Berlin (ots) – Die Deutschen lieben Bargeld. Sie bezahlen auch in einem Zeitalter, in dem mehr und mehr Kreditkarten und girocards zum Einsatz kommen, die meisten Einkäufe immer noch bar – mit Münzen und Banknoten. Was viele jedoch nicht wissen: Zum Bezahlen können Münzen nur in begrenzter Menge verwendet werden.

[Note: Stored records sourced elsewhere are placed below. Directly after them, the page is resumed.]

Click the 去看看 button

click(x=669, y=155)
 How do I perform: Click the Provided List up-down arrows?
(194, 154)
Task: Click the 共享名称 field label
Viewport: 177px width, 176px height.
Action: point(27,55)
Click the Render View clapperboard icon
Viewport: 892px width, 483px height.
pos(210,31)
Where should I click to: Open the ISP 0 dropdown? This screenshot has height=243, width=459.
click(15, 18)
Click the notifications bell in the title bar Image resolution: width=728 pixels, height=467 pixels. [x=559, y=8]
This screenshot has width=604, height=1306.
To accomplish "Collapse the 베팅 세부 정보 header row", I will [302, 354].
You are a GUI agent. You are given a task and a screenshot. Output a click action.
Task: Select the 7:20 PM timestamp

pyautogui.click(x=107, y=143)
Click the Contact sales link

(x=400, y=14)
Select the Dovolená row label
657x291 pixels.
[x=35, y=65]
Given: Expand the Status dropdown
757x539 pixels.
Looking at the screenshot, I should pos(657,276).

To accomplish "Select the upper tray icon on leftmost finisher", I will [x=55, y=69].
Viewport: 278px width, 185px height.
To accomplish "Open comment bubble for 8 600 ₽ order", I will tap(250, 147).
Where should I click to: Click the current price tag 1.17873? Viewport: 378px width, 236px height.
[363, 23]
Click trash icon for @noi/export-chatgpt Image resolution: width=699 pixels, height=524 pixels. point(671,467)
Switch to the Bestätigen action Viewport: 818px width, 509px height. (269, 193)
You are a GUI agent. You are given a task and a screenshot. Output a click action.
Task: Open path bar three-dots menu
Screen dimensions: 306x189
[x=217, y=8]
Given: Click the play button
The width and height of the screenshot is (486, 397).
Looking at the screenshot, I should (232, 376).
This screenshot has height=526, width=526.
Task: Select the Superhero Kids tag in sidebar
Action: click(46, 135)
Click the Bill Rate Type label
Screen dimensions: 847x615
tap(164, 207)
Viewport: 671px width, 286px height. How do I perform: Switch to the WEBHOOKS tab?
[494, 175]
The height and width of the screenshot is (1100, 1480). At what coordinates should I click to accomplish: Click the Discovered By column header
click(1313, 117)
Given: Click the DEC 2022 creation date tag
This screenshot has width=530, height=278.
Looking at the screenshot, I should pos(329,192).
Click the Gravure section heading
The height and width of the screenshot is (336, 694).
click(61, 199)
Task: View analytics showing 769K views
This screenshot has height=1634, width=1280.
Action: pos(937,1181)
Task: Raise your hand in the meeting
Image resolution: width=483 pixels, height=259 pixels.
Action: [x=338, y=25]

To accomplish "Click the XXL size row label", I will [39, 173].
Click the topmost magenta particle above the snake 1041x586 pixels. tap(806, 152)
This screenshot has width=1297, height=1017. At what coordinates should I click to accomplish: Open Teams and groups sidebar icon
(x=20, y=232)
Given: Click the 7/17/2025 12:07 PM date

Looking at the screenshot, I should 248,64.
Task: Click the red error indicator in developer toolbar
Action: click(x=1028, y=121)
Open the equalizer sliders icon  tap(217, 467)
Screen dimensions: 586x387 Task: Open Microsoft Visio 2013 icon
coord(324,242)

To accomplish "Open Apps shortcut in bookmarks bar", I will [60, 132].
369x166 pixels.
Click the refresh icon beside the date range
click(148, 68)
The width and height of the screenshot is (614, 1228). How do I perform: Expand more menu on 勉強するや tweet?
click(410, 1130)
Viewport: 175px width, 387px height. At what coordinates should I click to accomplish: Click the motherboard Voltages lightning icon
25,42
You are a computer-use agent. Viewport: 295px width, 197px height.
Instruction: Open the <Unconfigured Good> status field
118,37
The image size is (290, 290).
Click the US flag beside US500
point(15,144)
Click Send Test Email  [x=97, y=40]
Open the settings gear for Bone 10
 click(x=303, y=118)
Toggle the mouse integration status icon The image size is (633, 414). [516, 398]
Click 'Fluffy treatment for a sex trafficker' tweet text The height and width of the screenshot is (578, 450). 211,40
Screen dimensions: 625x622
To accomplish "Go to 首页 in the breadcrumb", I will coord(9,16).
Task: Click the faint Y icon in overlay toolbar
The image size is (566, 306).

Niemand ist verpflichtet, bei einer Zahlung mehr als 50 Münzen anzunehmen. Das gilt für Privatpersonen ebenso wie für Geschäfte, Gaststätten oder Tankstellen. Für deutsche Gedenkmünzen – so sie denn im Verkehr auftauchen – gilt zudem ein Höchstbetrag von 200 Euro pro Zahlung. Nur Banknoten sind gesetzliche Zahlungsmittel in unbegrenzter Höhe.

Jedem Bürger steht es natürlich frei, seine Euro- und Eurocentmünzen in beliebiger Zahl kostenlos bei den Filialen der Deutschen Bundesbank in Banknoten eintauschen. Wo die nächstgelegene Filiale ist, weiß die Hausbank. Eine Adressenliste findet sich zudem auf der Internetseite der Bundesbank.